WHAT YOU HAVE TO DO - Every line below is to be set down again exactly; any image stays out.

Stored items:
● ● ● ● ● ● ●

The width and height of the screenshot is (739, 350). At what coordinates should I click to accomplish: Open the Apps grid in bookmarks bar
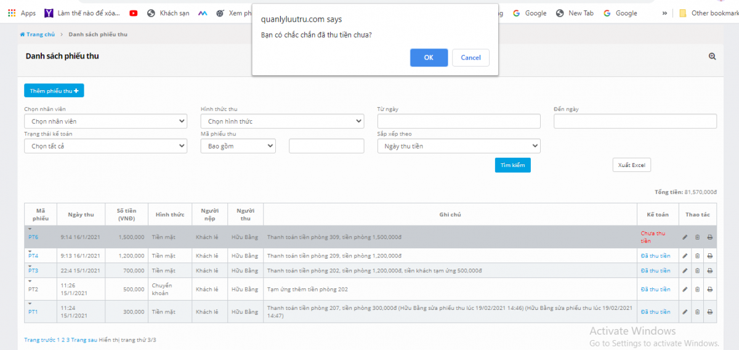22,13
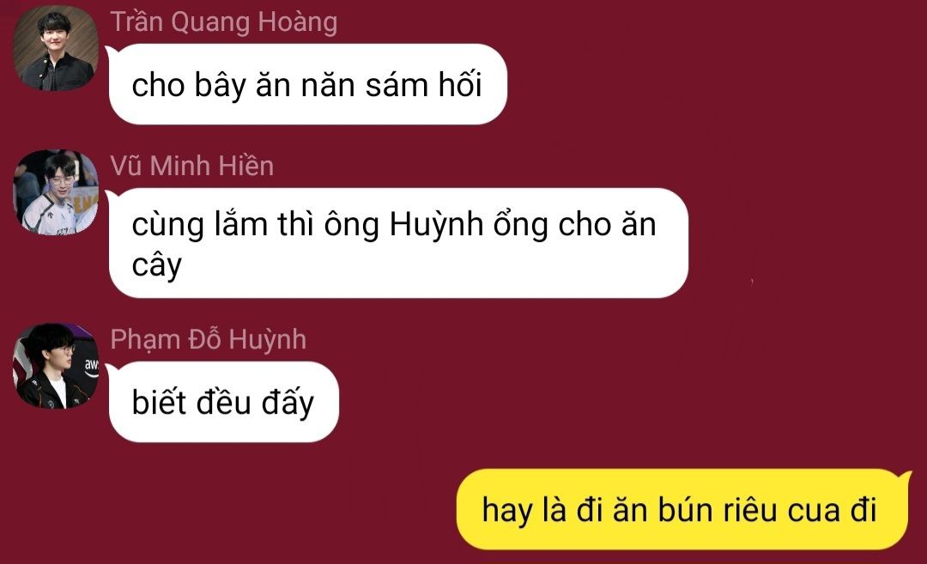Viewport: 927px width, 564px height.
Task: Tap the yellow "hay là đi ăn bún riêu cua đi" bubble
Action: (682, 509)
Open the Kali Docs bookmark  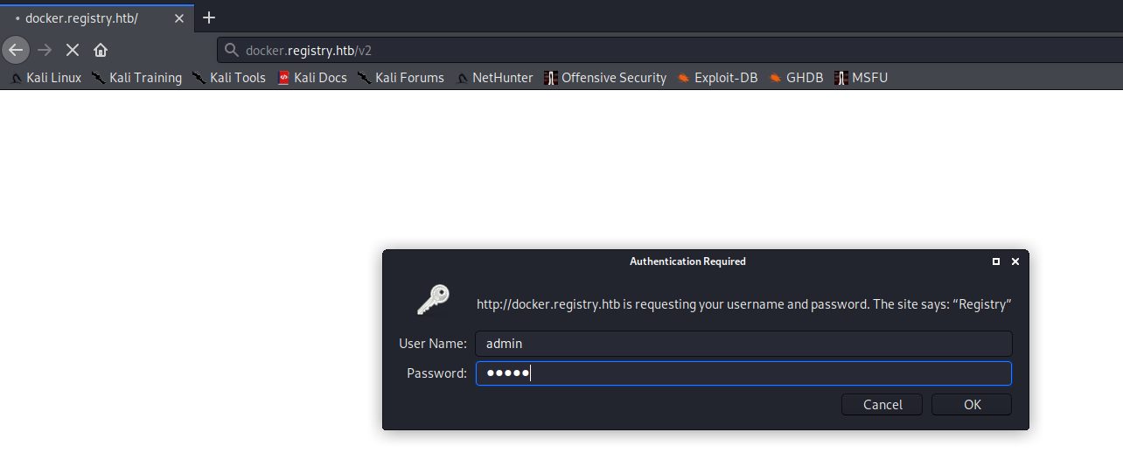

● ● ● ● ● ● ●

SOLUTION -
The width and height of the screenshot is (739, 350). At what coordinates should I click to accomplish: Open the Apps grid in bookmarks bar
22,13
Viewport: 927px width, 564px height.
Task: Tap the yellow "hay là đi ăn bún riêu cua đi" bubble
Action: (682, 509)
Open the Kali Docs bookmark  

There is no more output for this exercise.